Taormina. Ospedale: chiude Emodinamica?

TAORMINA- Il futuro del servizio di emodinamica dell’ospedale di Taormina torna al centro del dibattito. Le voci di un possibile ridimensionamento ed, addirittura, di una sua sospensione è all’ordine del giorno nelle sedi politiche della provincia e della Regione. “Un bacino di utenza di duecontomila persone, a cavallo fra le provincie di Messina e di Catania, che nella stagione turistica superano abbondantemente il milione di unità, sono un ottimo motivo per non chiudere Emodinamica dell’ospedale San Vincenzo di Taormina”. Lo ha detto il deputato del Pdl, Roberto Corona, a corredo di una  interrogazione depositata ieri, scaturita dalla ventilata, drastica, riduzione dell’importante servizio, per limitarlo alla sola Pediatria. “Una decisione inspiegabile – continua Corona – visto anche il grado di funzionalità del servizio, unico in tutta la valle dell’Alcantara ed i 4.500 casi di infarto felicemente curati grazie al pronto intervento operato al S. Vincenzo negli ultimi cinque anni. Non si possono fare piani – conclude – che prevedano tagli discrimati dalla sola locazione periferica di strutture le quali, comunque, rimangono un punto essenziale di riferimento per ampi bacini di utenza. Costringere al trasporto degli infartuati nei non vicini ospedali di Catania o di Messina significa metterne a serio repentaglio la loro stessa sopravvivenza” Per questo, Corona ha chiesto all’Assessore alla Sanità e al Presidente della Regione interventi per scongiurare la chiusura della sezione, oggi compresa nella divisione di Cardiologia del S.Vincenzo.

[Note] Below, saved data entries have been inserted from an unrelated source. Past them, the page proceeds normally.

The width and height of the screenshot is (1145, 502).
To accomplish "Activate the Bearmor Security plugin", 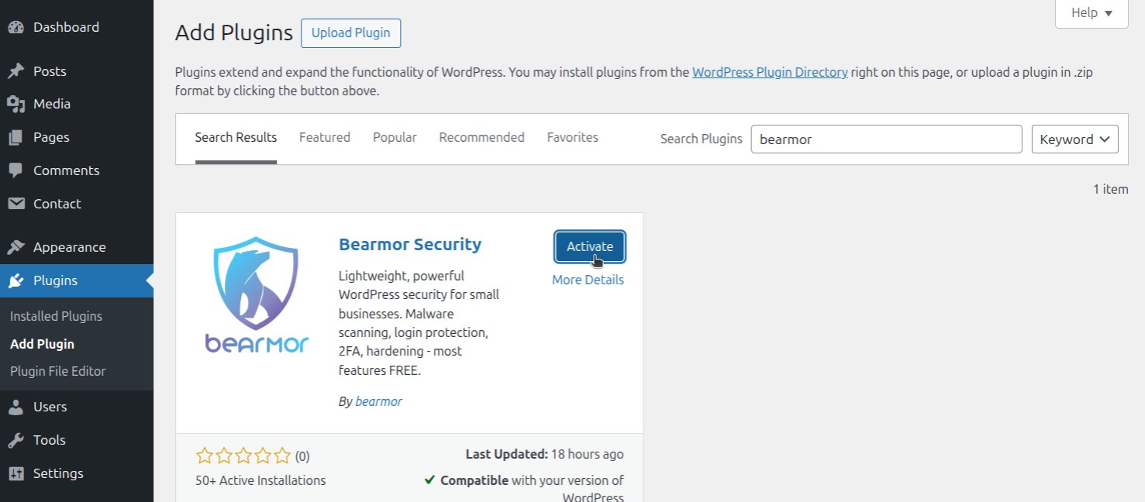I will coord(589,247).
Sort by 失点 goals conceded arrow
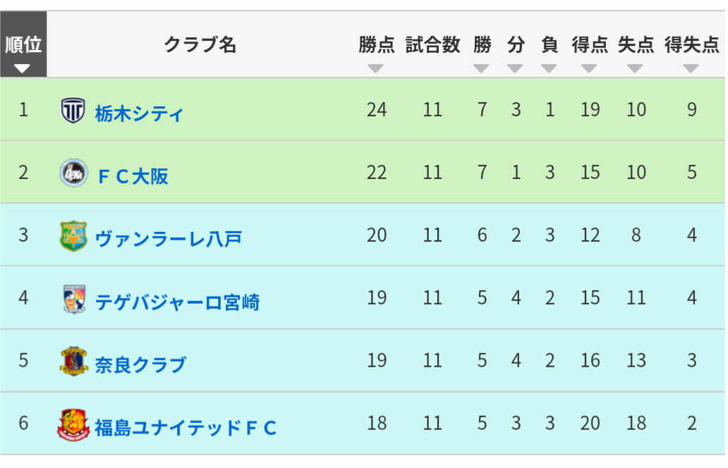Viewport: 728px width, 468px height. point(635,68)
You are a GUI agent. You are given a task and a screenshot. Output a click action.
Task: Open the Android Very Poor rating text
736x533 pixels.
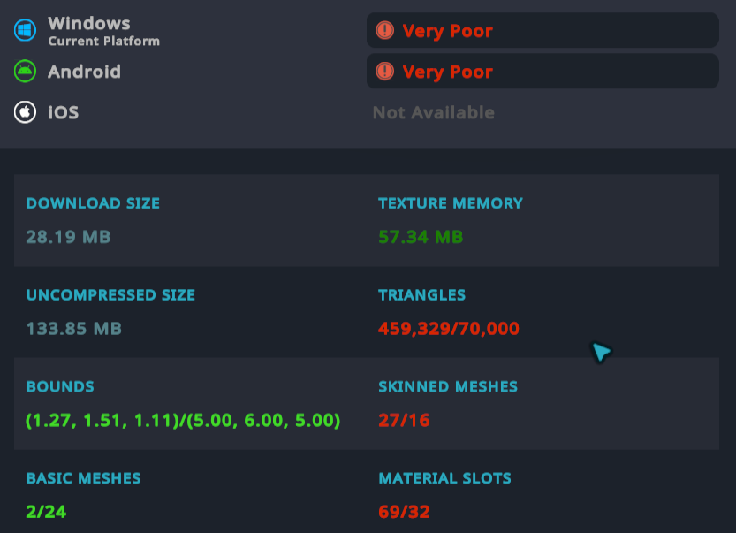click(x=447, y=72)
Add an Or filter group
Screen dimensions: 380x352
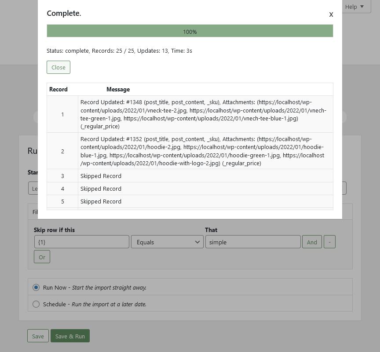(42, 257)
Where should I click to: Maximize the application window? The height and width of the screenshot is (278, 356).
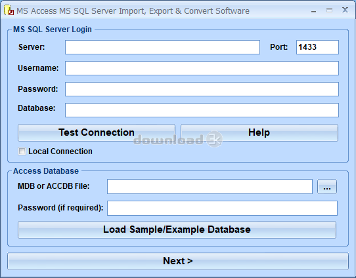(329, 10)
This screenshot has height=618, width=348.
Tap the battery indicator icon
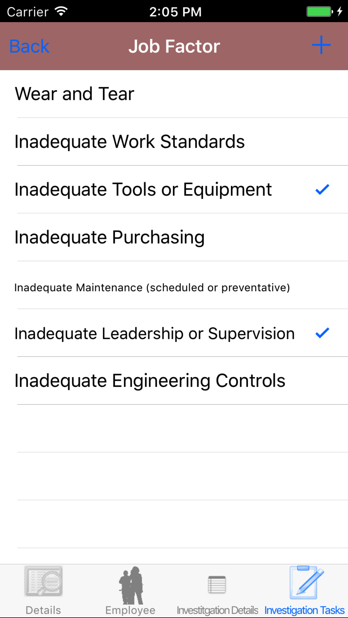click(319, 12)
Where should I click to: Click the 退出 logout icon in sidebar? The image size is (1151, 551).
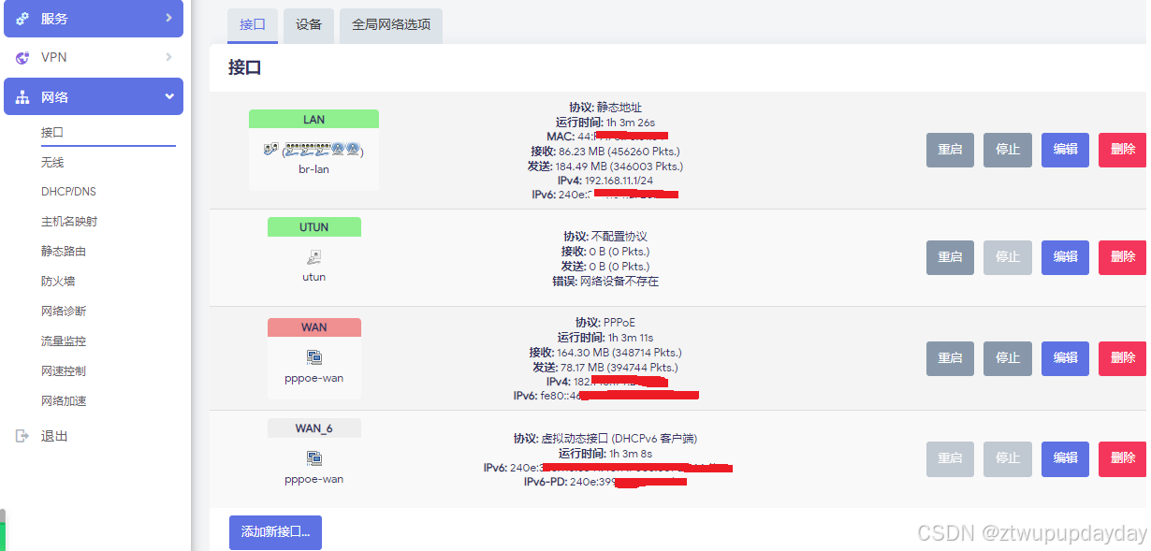click(22, 435)
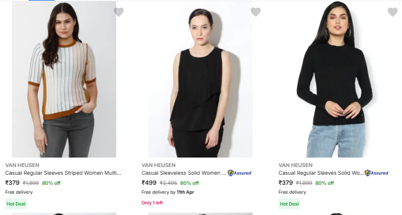This screenshot has height=215, width=402.
Task: Click Van Heusen brand above sleeveless top
Action: coord(158,165)
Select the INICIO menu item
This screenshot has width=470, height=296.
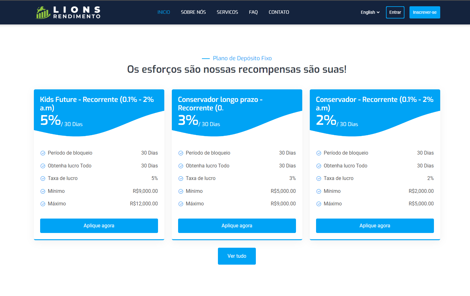(x=164, y=12)
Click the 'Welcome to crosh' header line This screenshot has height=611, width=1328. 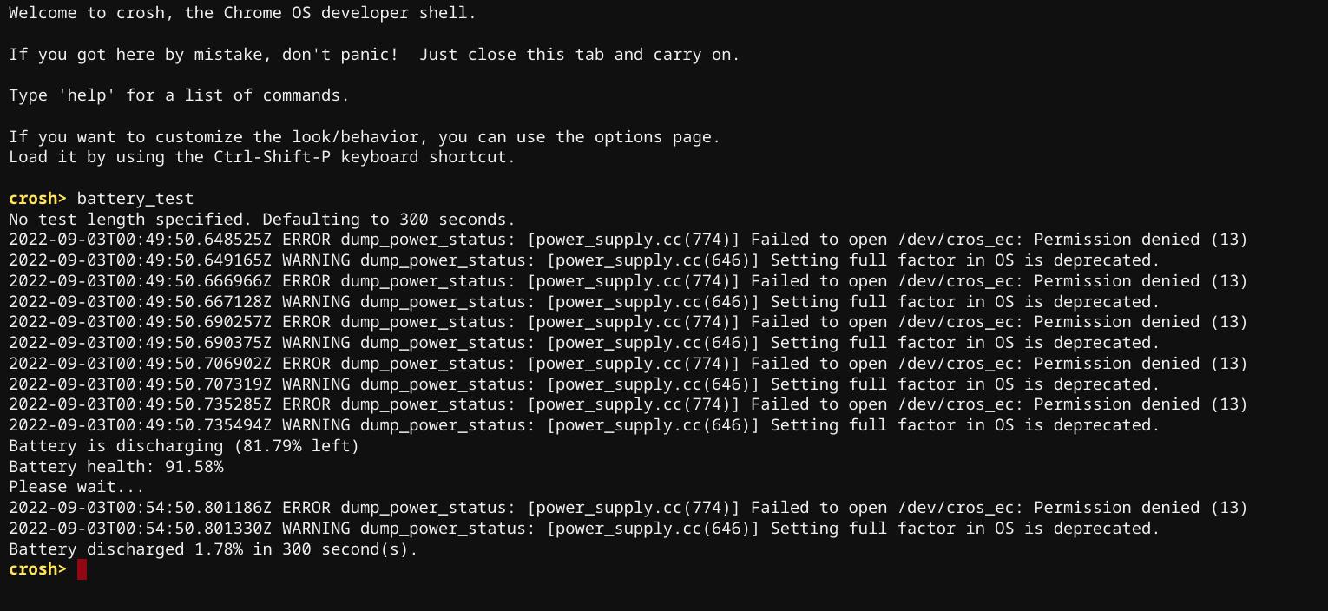click(x=242, y=13)
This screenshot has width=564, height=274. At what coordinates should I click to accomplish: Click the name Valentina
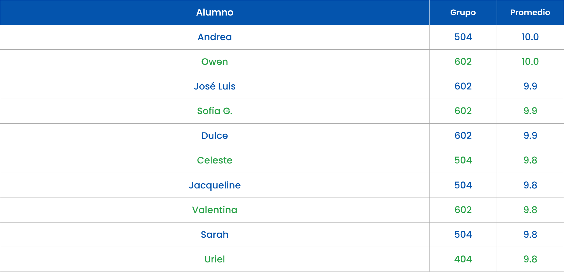[x=215, y=210]
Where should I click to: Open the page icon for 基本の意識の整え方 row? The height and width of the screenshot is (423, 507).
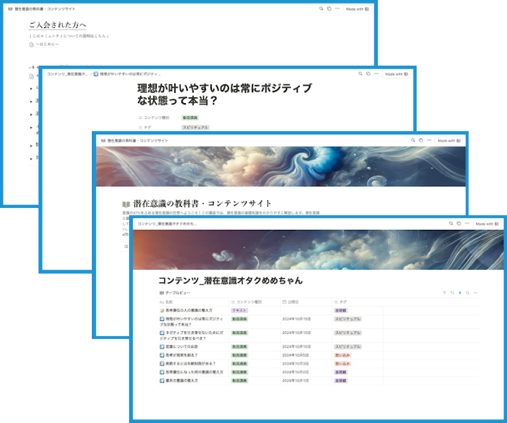162,381
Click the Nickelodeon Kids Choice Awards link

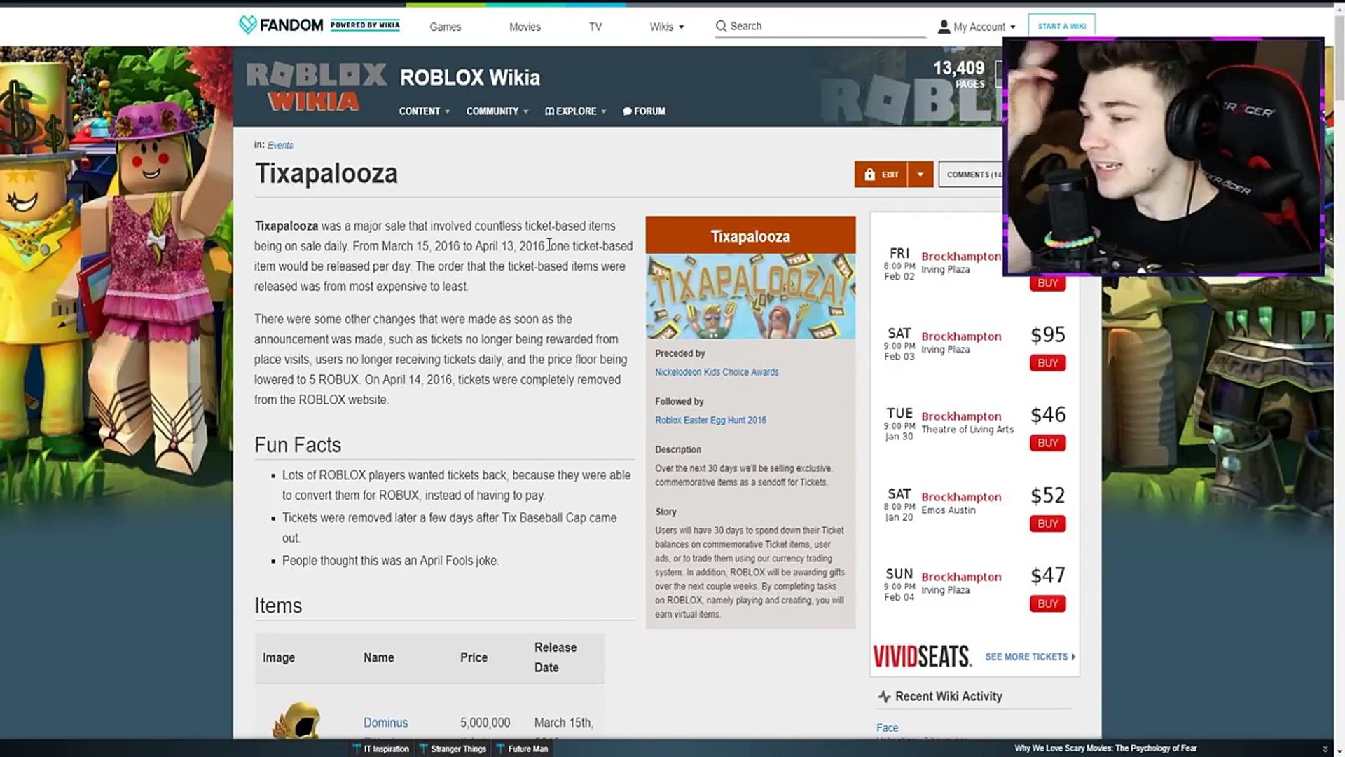(x=717, y=371)
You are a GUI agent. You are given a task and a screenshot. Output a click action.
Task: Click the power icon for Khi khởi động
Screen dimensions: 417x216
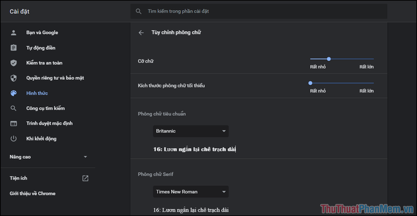[13, 138]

L’intervento di Corona arriva immediatamente dopo quello della Giunta provinciale che ha approvato un ordine del giorno per evitare la smobilitazione del reparto di Emodimica al S. Vincenzo di Taormina. Il documento è stato inviato all’assessorato regionale alla Sanità ed alla direzione generale  dell’Ausl 5 di Messina.
L’Odg è stato fortemente voluto dagli assessori dell’hinterland jonico e della Valle dell’Alcantara Mario D’Agostino, Lino Monea e Renato Fichera e recepito dal presidente della Provincia  Nanni Ricevuto. “La chiusura del reparto – si legge nell’ordine del giorno -costituirebbe un ulteriore danno alla situazione sanitaria messinese che negli ultimi anni ha pagato più di ogni altra realtà regionale – con riflessi negativi sull’utente-paziente – i tentativi di risanamento del settore. Pur ritenendo – scrivono ancora gli assessori – che la salute non abbia un prezzo si è consci, purtroppo, che la sanità ha un costo e che talvolta può causare sfondamenti dei vari budget, relativi all’assistenza medica e sanitaria, ma si può garantire il diritto alla salute senza per questo penalizzare i servizi richiesti dall’utenza e senza attuare tagli in maniera indiscriminata. Anche perché esistono strutture che, pur decentrate, rappresentano un punto di riferimento per bacino di utenza sempre più ampio, grazie alle prestazioni rese ed  alla competenza, impegno e capacità professionale di tutti gli operatori. E’ questo il caso del presidio ospedaliero “S. Vincenzo” di Taormina che nel giro di pochi anni si è trasformato da piccolo ospedale di provincia a polo sanitario di riferimento, in ambito provinciale ed interprovinciale. Si tratta di una struttura moderna con attrezzature diagnostiche e terapeutiche altamente specializzate e con unità operative all’avanguardia in alcuni settori; in questo contesto si pone il servizio di cardiologia interventistica con l’unità di emodinamica che è diventato punto di riferimento non soltanto per i pazienti che hanno necessità di un servizio tempestivo e talvolta risolutivo, ma anche per tanti pazienti che non hanno le condizioni economiche per affrontare viaggi e cure fuori dai loro luoghi di residenza.